What are your favourite sci-fi books?

  • Anything by Alastair Reynolds - his Revelation Space series is great, and House of Suns is a fantastic one-off. He's probably the closest to Ian Banks in creating galaxy-spanning civilisations across eons of time.

    Ian MacDonald is another good one. My favourite of his is The Dervish House, but his others are definitely worth reading.

    Charles Stross is good. Didn't get on with Accelerando, but his Laundry books are a fun mix of HP Lovecraft/Len Deighton/IT Crowd. Halting State and Rule 34 are good explorations of pervasive augmented reality and intelligent algorithms. Also Glasshouse as an exploration of post-singularity society. Never managed to finish a Cory Doctorow book though.

    I found William Gibson's Bigend trilogy a slog, but I really enjoyed The Peripheral - it's a fun read.

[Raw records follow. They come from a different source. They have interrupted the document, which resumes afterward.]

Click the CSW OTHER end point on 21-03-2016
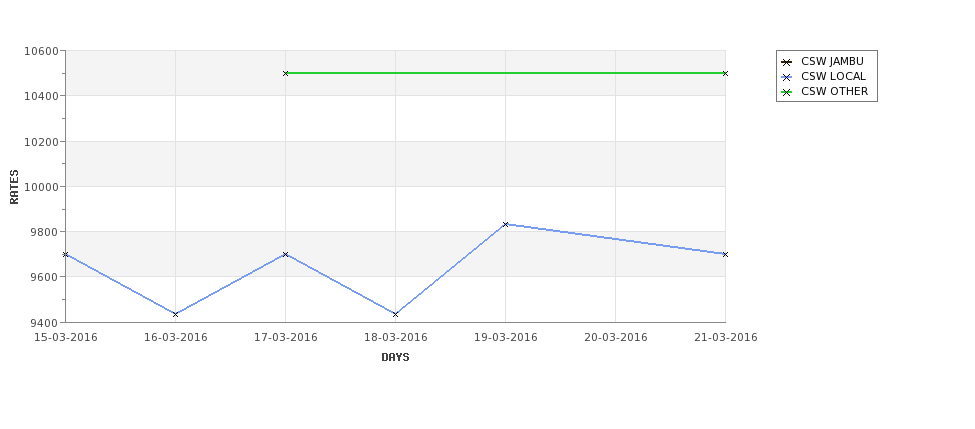The image size is (975, 429). 725,73
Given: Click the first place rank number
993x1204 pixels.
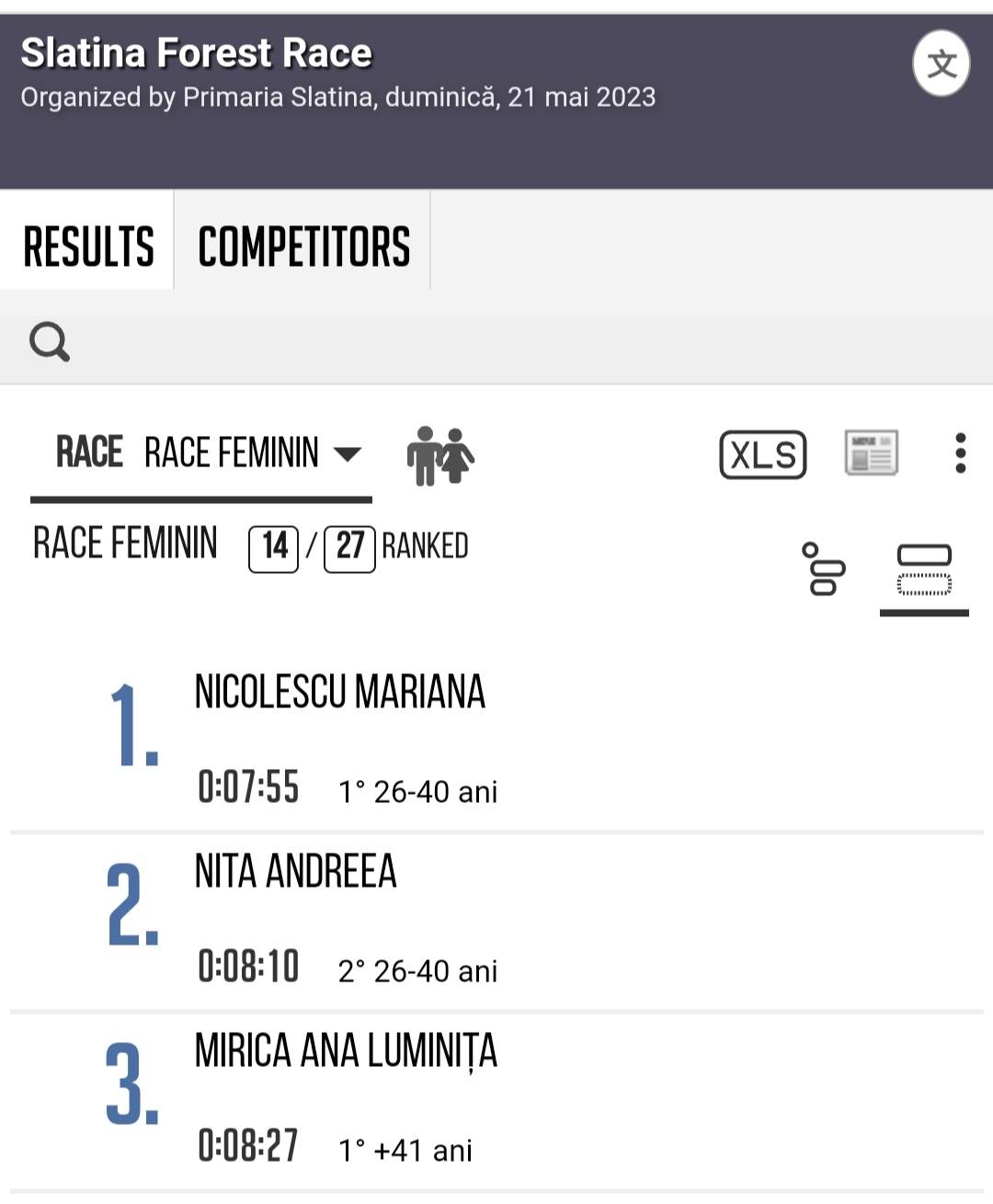Looking at the screenshot, I should coord(132,727).
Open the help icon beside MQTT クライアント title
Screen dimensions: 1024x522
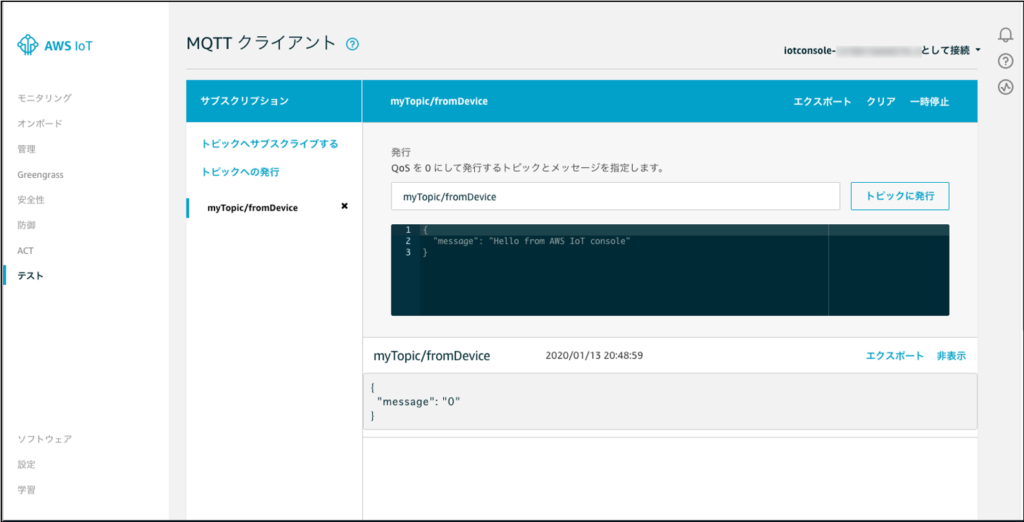(x=352, y=44)
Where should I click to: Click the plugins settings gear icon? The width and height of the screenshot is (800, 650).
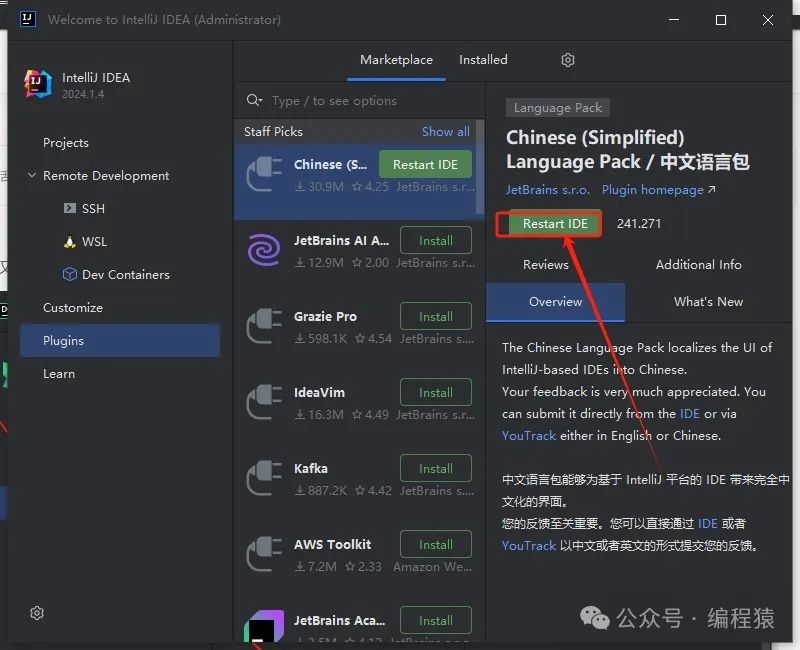tap(568, 60)
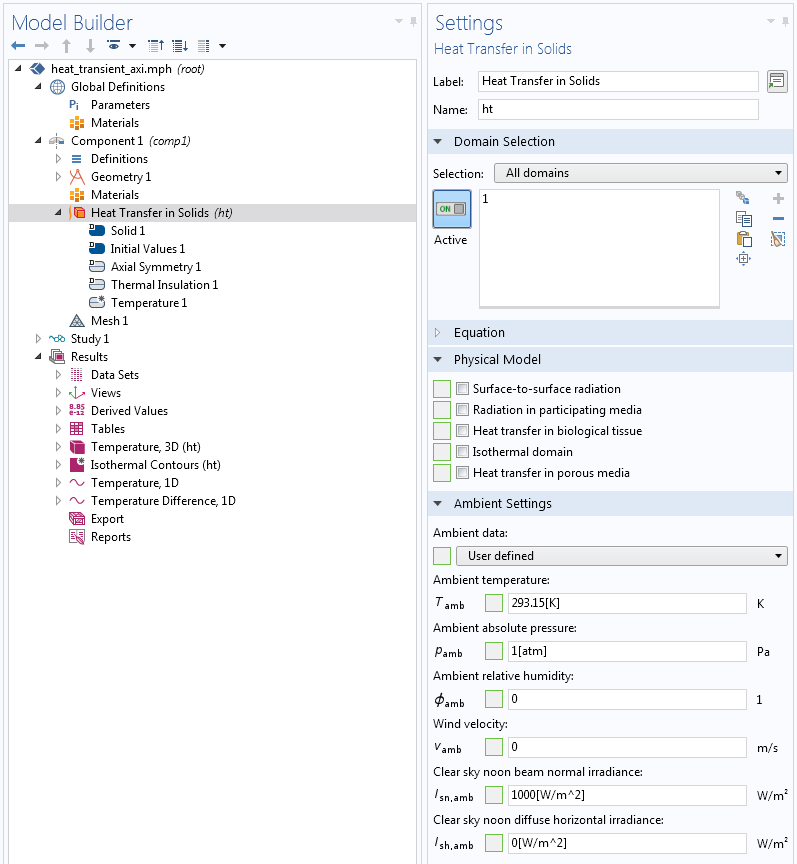Check the Heat transfer in porous media option
Viewport: 797px width, 864px height.
(x=462, y=473)
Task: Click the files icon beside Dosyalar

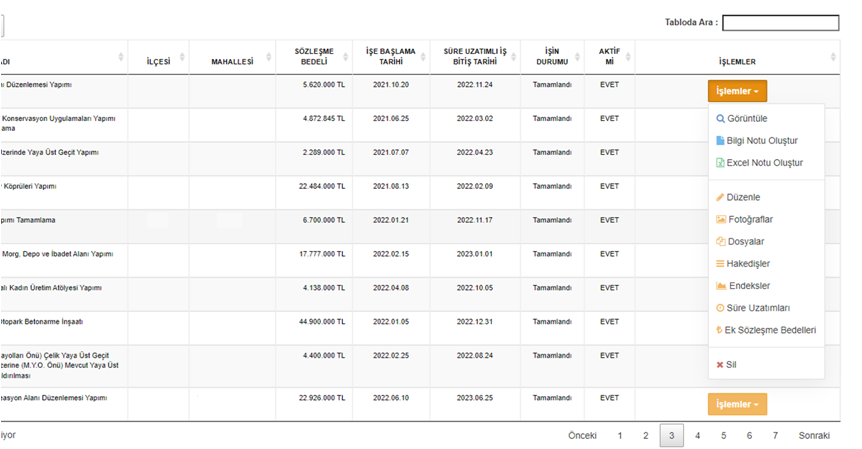Action: (721, 241)
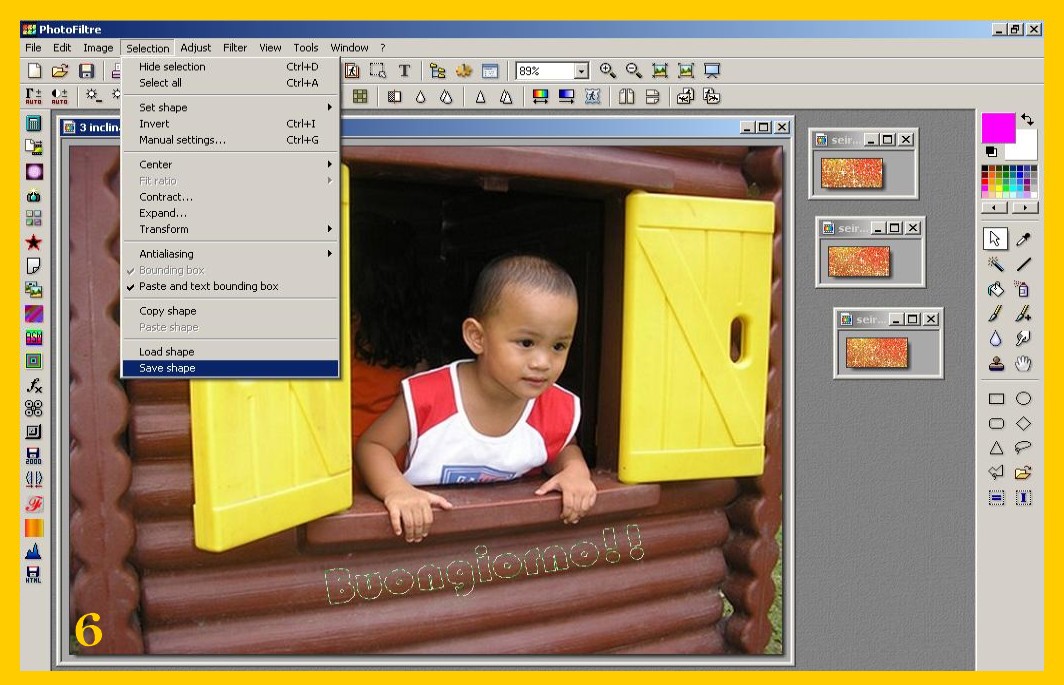Choose the Ellipse selection shape
The height and width of the screenshot is (685, 1064).
pyautogui.click(x=1023, y=398)
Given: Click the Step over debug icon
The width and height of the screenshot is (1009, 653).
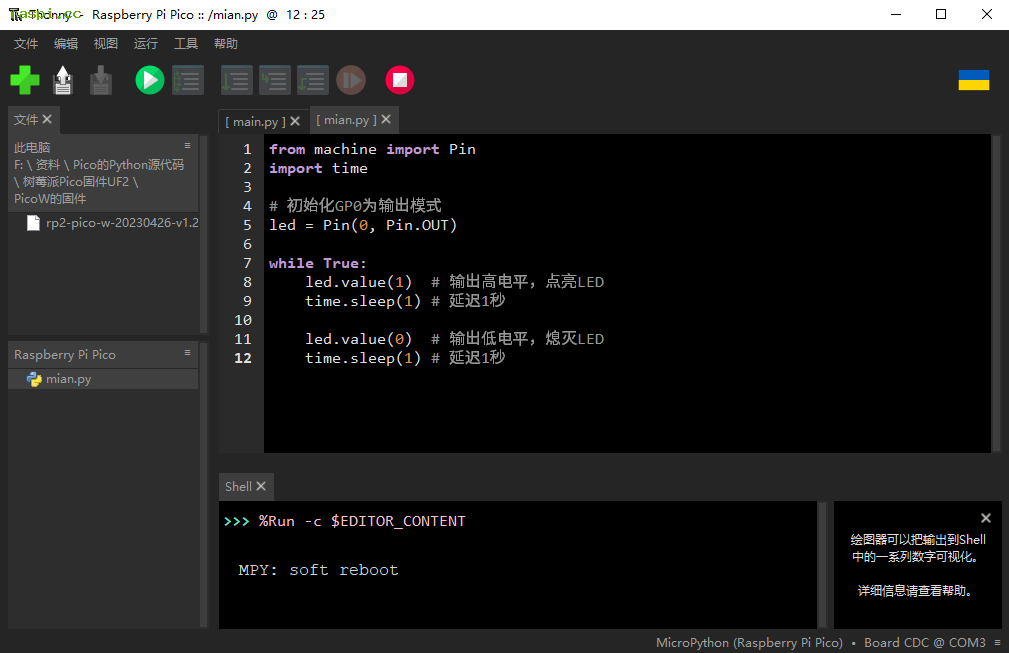Looking at the screenshot, I should (237, 80).
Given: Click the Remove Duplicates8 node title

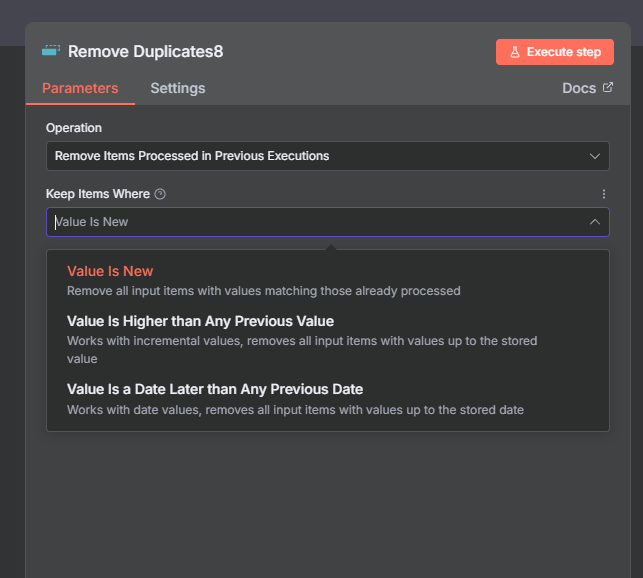Looking at the screenshot, I should [145, 51].
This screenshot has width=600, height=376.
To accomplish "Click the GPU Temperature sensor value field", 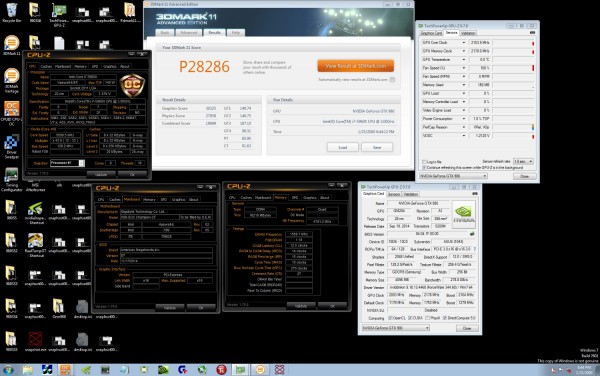I will pos(480,60).
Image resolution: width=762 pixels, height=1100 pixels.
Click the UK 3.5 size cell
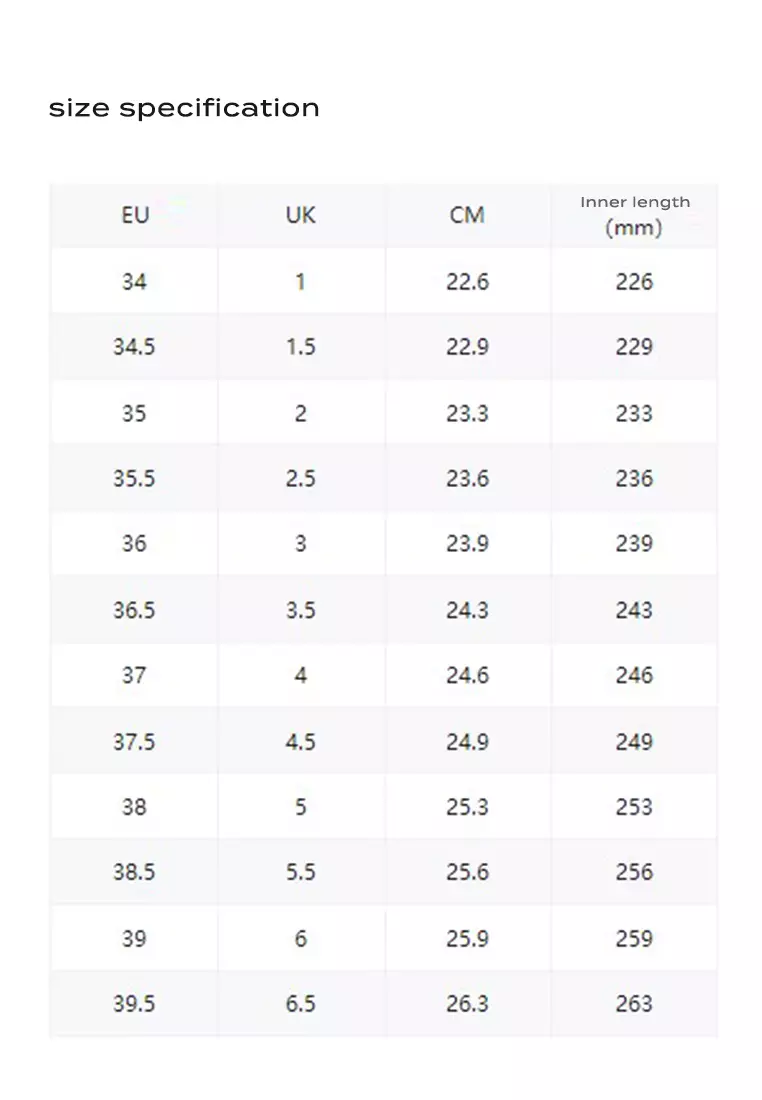point(300,610)
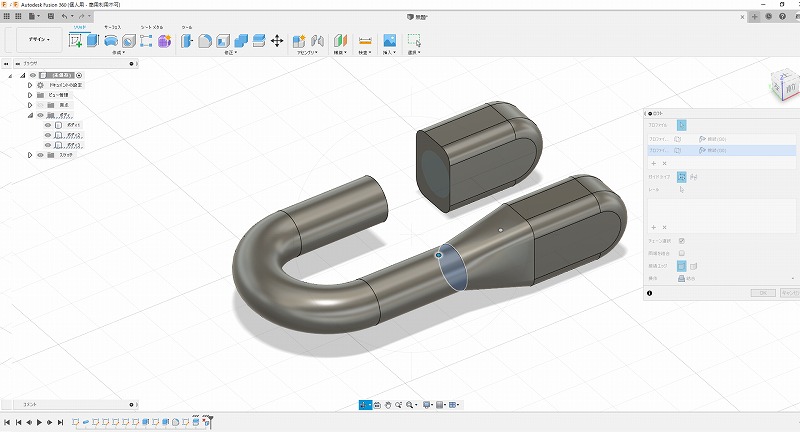
Task: Collapse the Bodies folder in browser
Action: pos(30,115)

    Enders Game and Speaker for the Dead by Orson Scott Card are fantastic, but the remaining books suffer from diminishing returns (with the possible exception of Ender's Shadow). There are a lot of books in the series, but basically, the series finishes wherever you get bored reading it.

    Anything by China Mieville is well worth your time.

    Oh, I also really enjoyed Elizabeth Bear's Jacobs Ladder trilogy, set on a generation ship where the inhabitants have forgotten who they are and where they're going.

    For some older stuff:

    The Stars my Destination by Alfred Bester – I was surprised at how good it is and how well it stands up. I couldn't believe it was written nearly 50 years ago.

    The Moon is a Harsh Mistress by Robert Heinlein - possibly my favourite of his. I want to start a lunar revolution with a sentient mainframe...

    I'm currently working my way through all the Hugo Award winners, from 1953 up, and there's some real gems there.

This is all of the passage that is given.